What you need to do: Repeat the records exactly as given. Do not include the pictures.

Records shown:
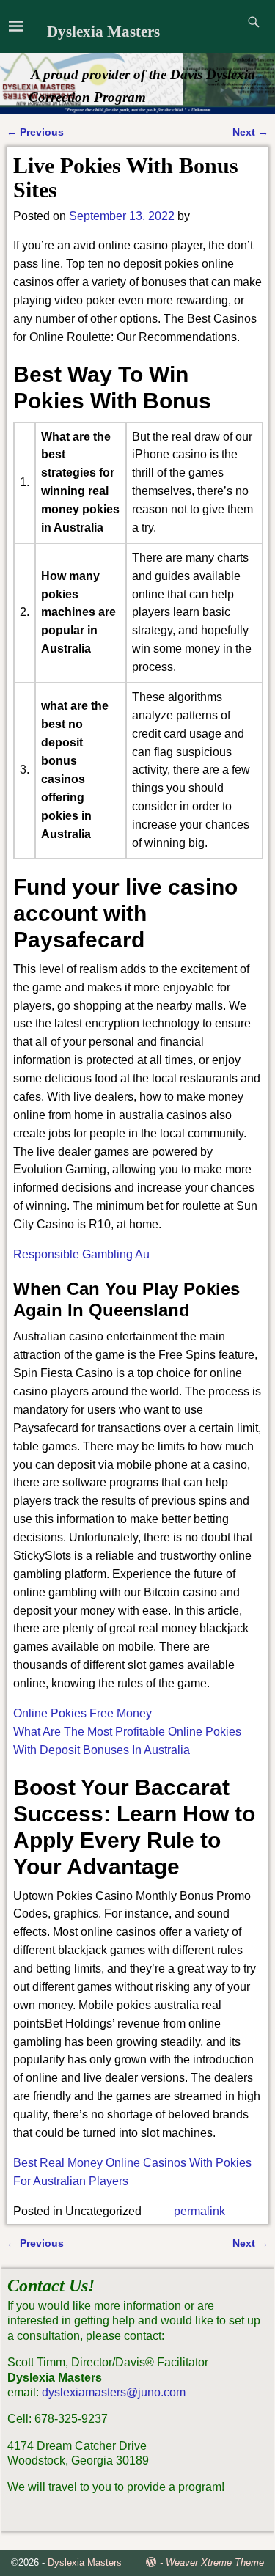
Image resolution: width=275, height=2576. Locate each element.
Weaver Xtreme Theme (215, 2562)
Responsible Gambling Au (81, 1254)
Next (250, 132)
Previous (35, 132)
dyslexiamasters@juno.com (114, 2392)
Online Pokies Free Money (82, 1713)
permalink (199, 2211)
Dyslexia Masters (103, 31)
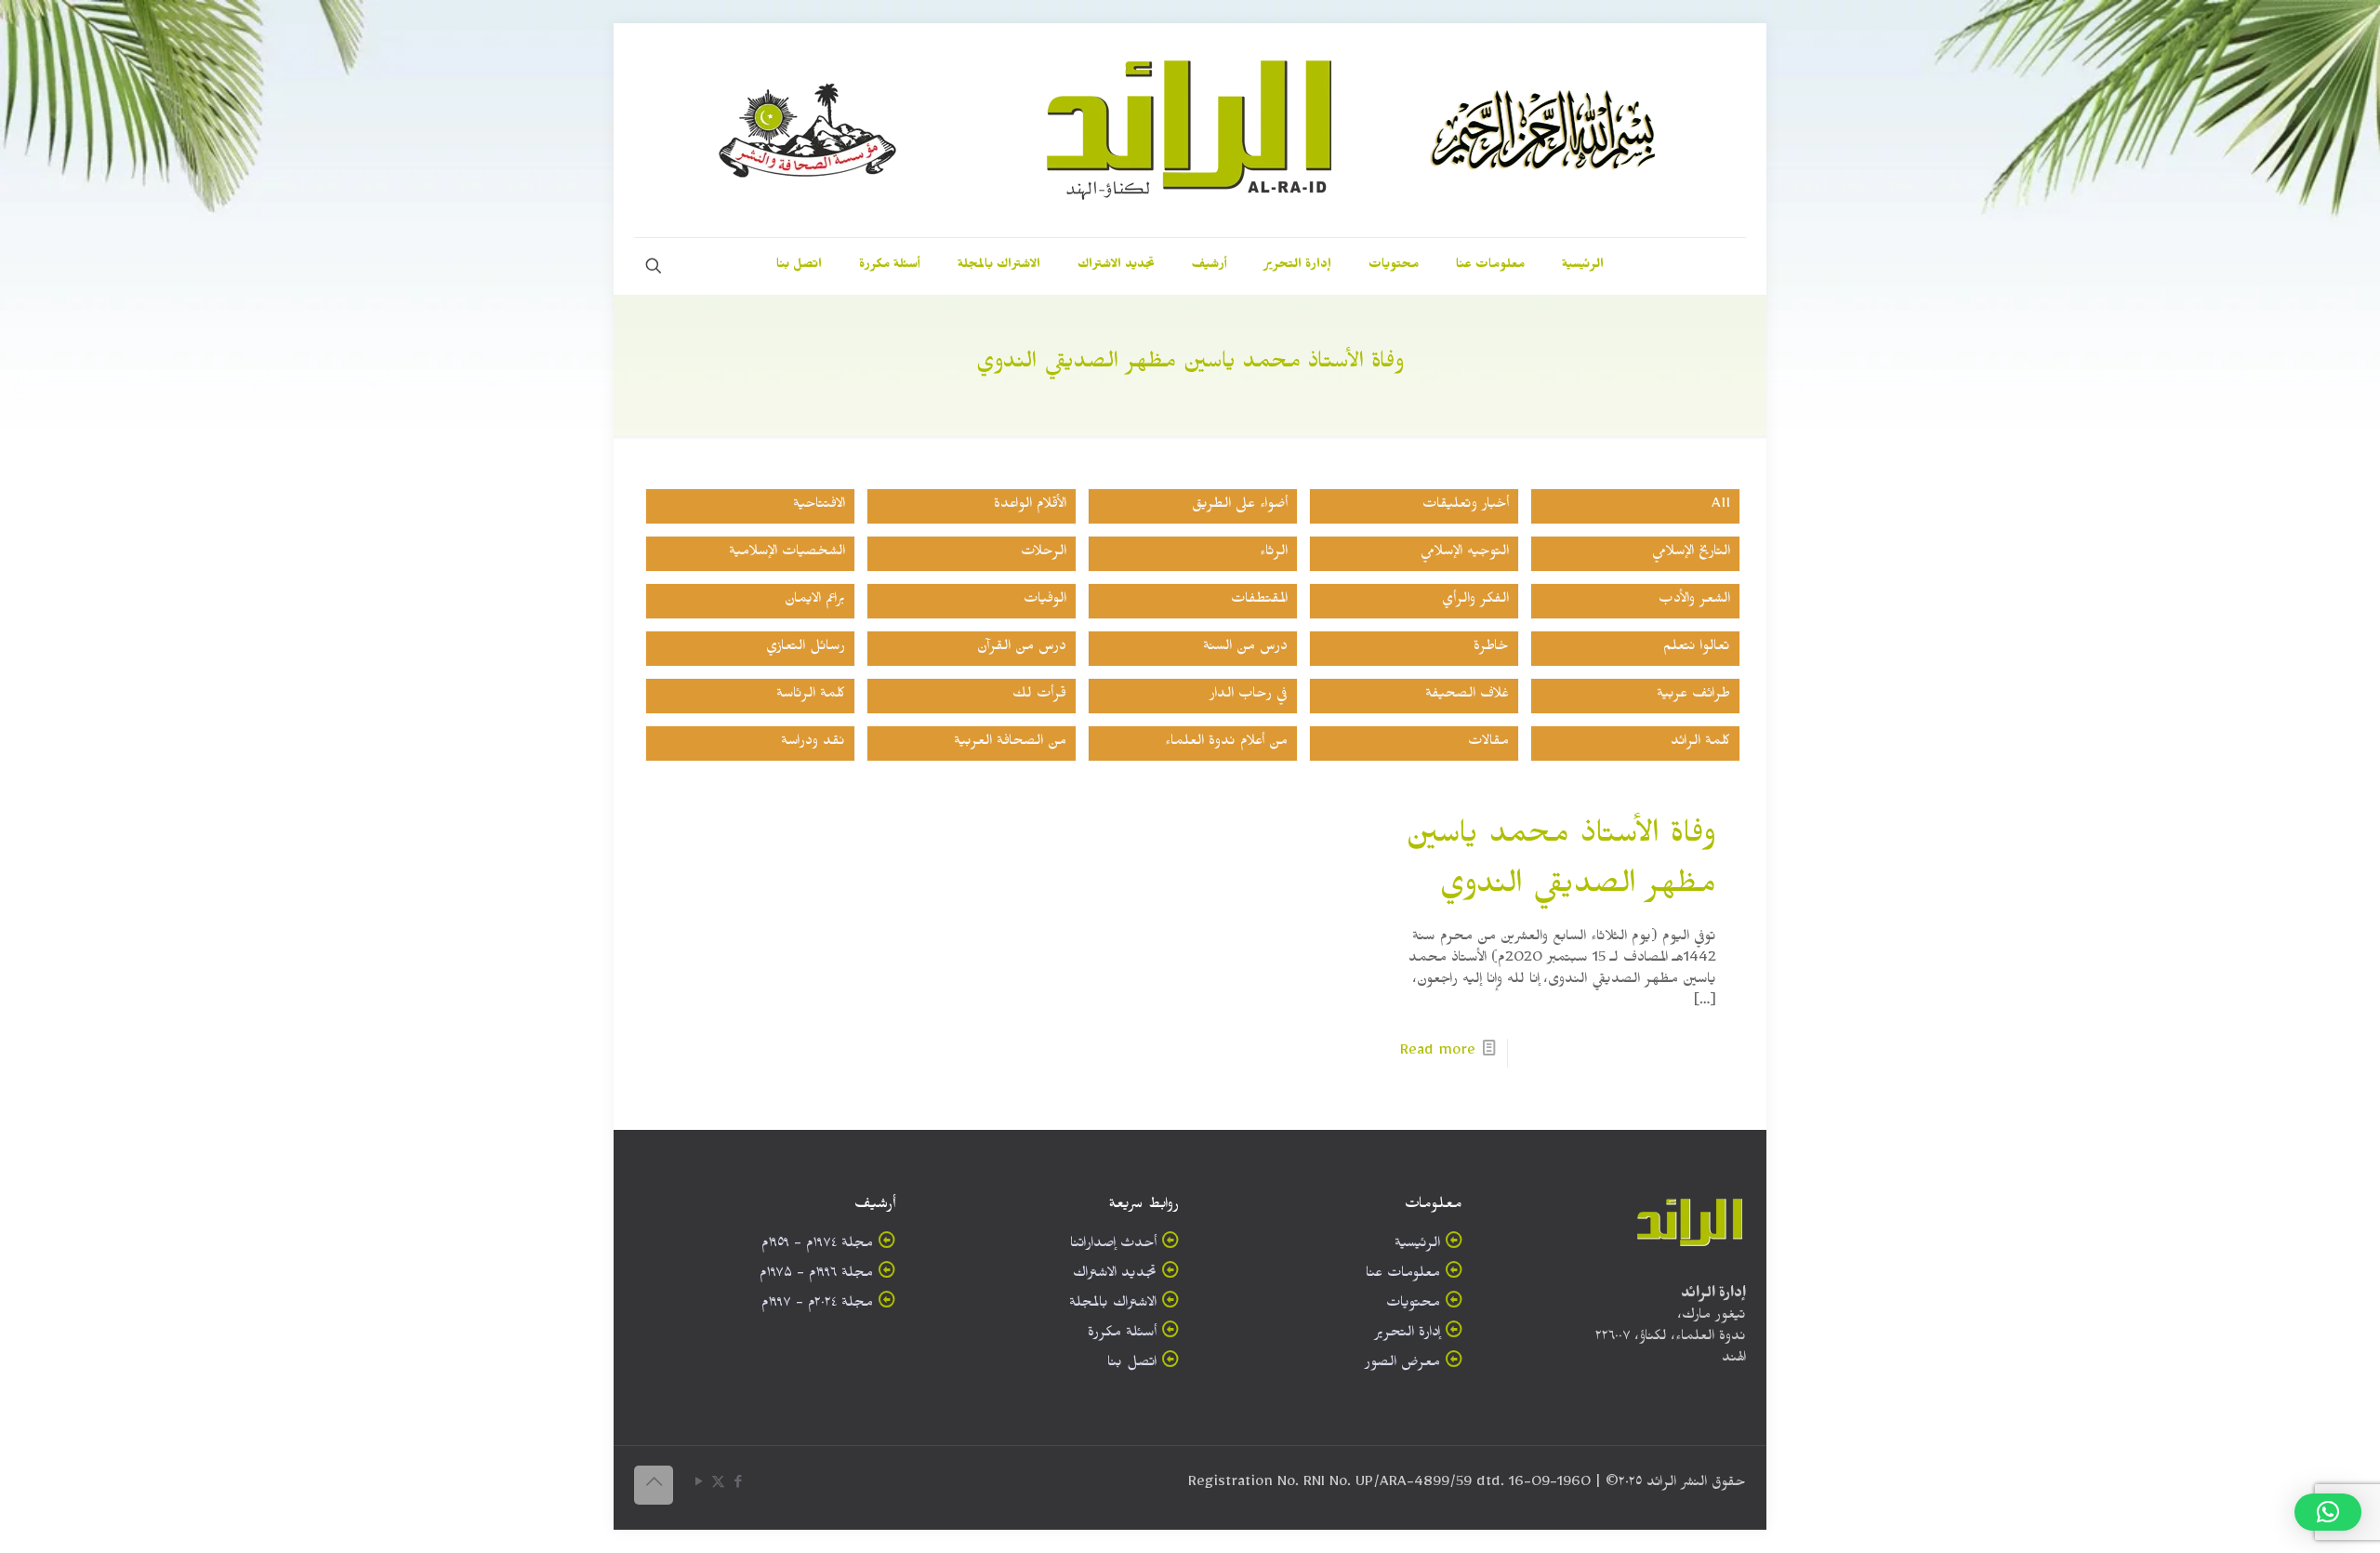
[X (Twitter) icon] (718, 1486)
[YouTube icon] (699, 1486)
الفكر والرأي (1475, 601)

Reply:
Image resolution: width=275, height=2576. Locate each element.
Weaver Xtreme Theme (215, 2562)
Responsible Gambling Au (81, 1254)
Next (250, 132)
Previous (35, 132)
dyslexiamasters@juno.com (114, 2392)
Online Pokies Free Money (82, 1713)
permalink (199, 2211)
Dyslexia Masters (103, 31)
[X (Twitter) icon] (718, 1486)
[YouTube icon] (699, 1486)
الفكر والرأي (1475, 601)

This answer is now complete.